Ontological Atoms

Steelhead sitka at teleport.com
Sun Aug 6 11:38:20 CDT 1995


It being a sunny day in Seattle, Cal, having nowhere to go in his Gore-tex
suit, ponders the questions of our time:

>What is it about
>Hiroshima (let's face it, you hear very little about Nagasaki) that is so
>horrible? Don't get me wrong: when I read about or see the pictures of
>people stumbling blindly from the flames, strips of flesh hanging from
>their bodies, I shudder with a deep fear & revulsion that must be horror.

Well, you heard about Nagasaki from me, didn't cha, Cal? My line of thought
on this is I guess traditional, if not archaic, which is strange because I
almost invariably gravitate toward the unconventional. Speaking of
unconvential....

Dresden is an old story, a revenge play: horrid, bloody, and evil. It is
something each generation seems to act out with increasing ferocity.  Read
Marlowe's Tamberlane, or Thucydides and Herodotus, or Diaz's on the
Conquest of the New World or Black Elk's account of Wounded Knee or
journals from the Carcasonne.

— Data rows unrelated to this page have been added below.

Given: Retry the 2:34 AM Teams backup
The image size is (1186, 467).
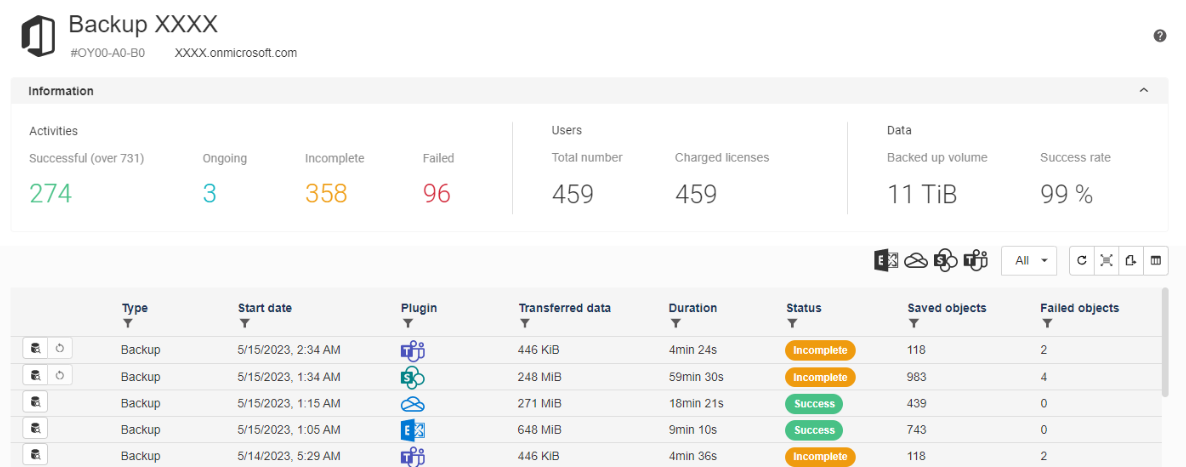Looking at the screenshot, I should 61,349.
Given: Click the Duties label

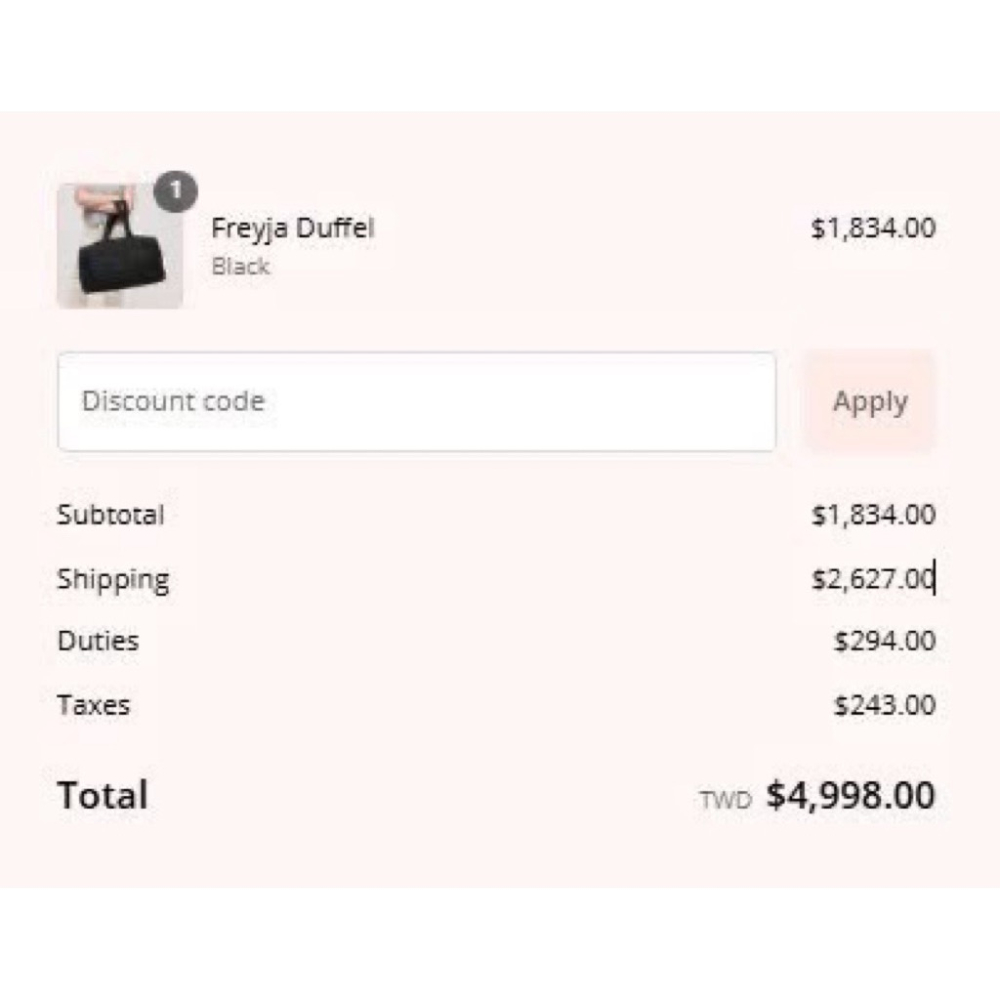Looking at the screenshot, I should pos(98,641).
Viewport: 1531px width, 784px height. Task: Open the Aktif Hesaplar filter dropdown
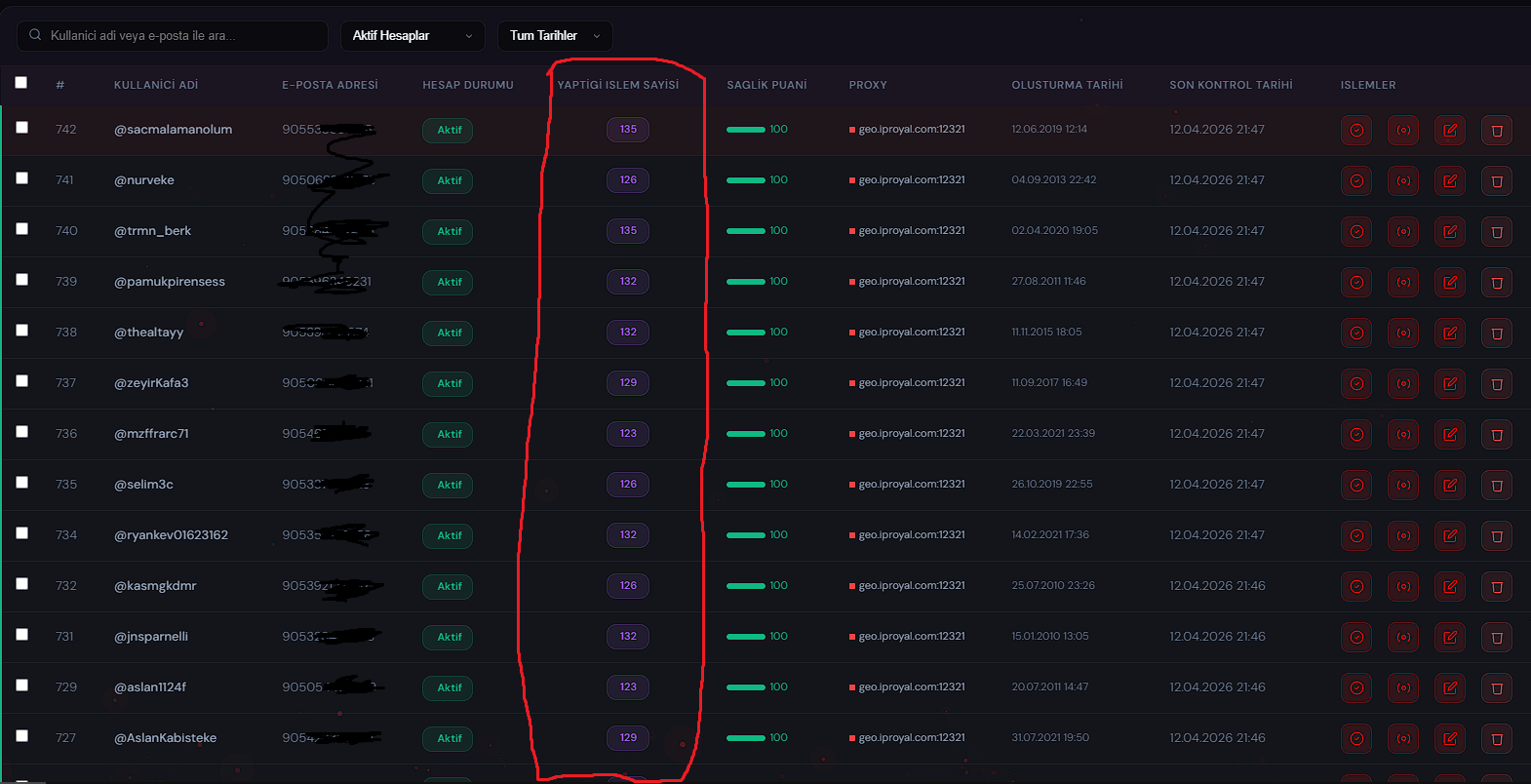[412, 36]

Dresden was the old Depravity written on a
majestic scale.

Hiroshima was something new. In a flash, in a microsecond, everything had
changed.   All our old fears were morphed and new titanic ones raised in
their place. Shadow gods, the size of mushroom clouds, towering over the
planet, infecting our dreams and our waking selves.

The difference between Dresden and Hiroshima resides in the psychic powers
unleashed from the Bomb. It burned its way into the collective unconscious
and changed it forever. In one instant...the species was no longer the
same.

And what about Nagasaki? Nagasaki was history repeating itself, quickly,
establishing a pattern, Death come back in a flash, come back to make a
point...the point being: I will not go away, Ever. A-and ever since that
flash haunts us, the distinct shape of the cloud, the infinite
reverberations.

Add to that the concept of the Two Deaths, as sketched out in Jonathon
Schell's otherwise silly book:  The Fate of the Earth.  The idea being:
Atomic weapons have the power not only to kill individuals, but to
anihilate the species...incenerate the genetic link between the past and
the future. Remember the concept of the King's Two Bodies? One temporal,
one eternal or mythic? Well, Hiroshima was the final nail in that idea.
The A-Bomb was ontogeny telling phylogeny: Fuck you: I don't have to
recapituate any more...I can crush you in an instant. Just-like-that!

>But why pick Hiroshima as "the most horriblke act of war?" I'm curious.
>Let's toss this one around a bit, folks: I know of no brighter group of
>people on the Internet that the pynchon-l crowd, so let's get to the meat
>(tofu, for any vegetarians out there) of this one.
>
Hiroshima was not the most horrible act of war. Hiroshima was a
technological inevitability brought to you by well-meaning and guilt-ridden
individuals.

The most horrible act of war? How about Treblinka, Bergen-Belsen, Dachau,
Auschwitz...How about the use of Docktors to perfect a killing machine, a
system of genocide, precisely geared for the extinction of a life force, of
a language, of a culture. If we're voting on these things, they'd get mine.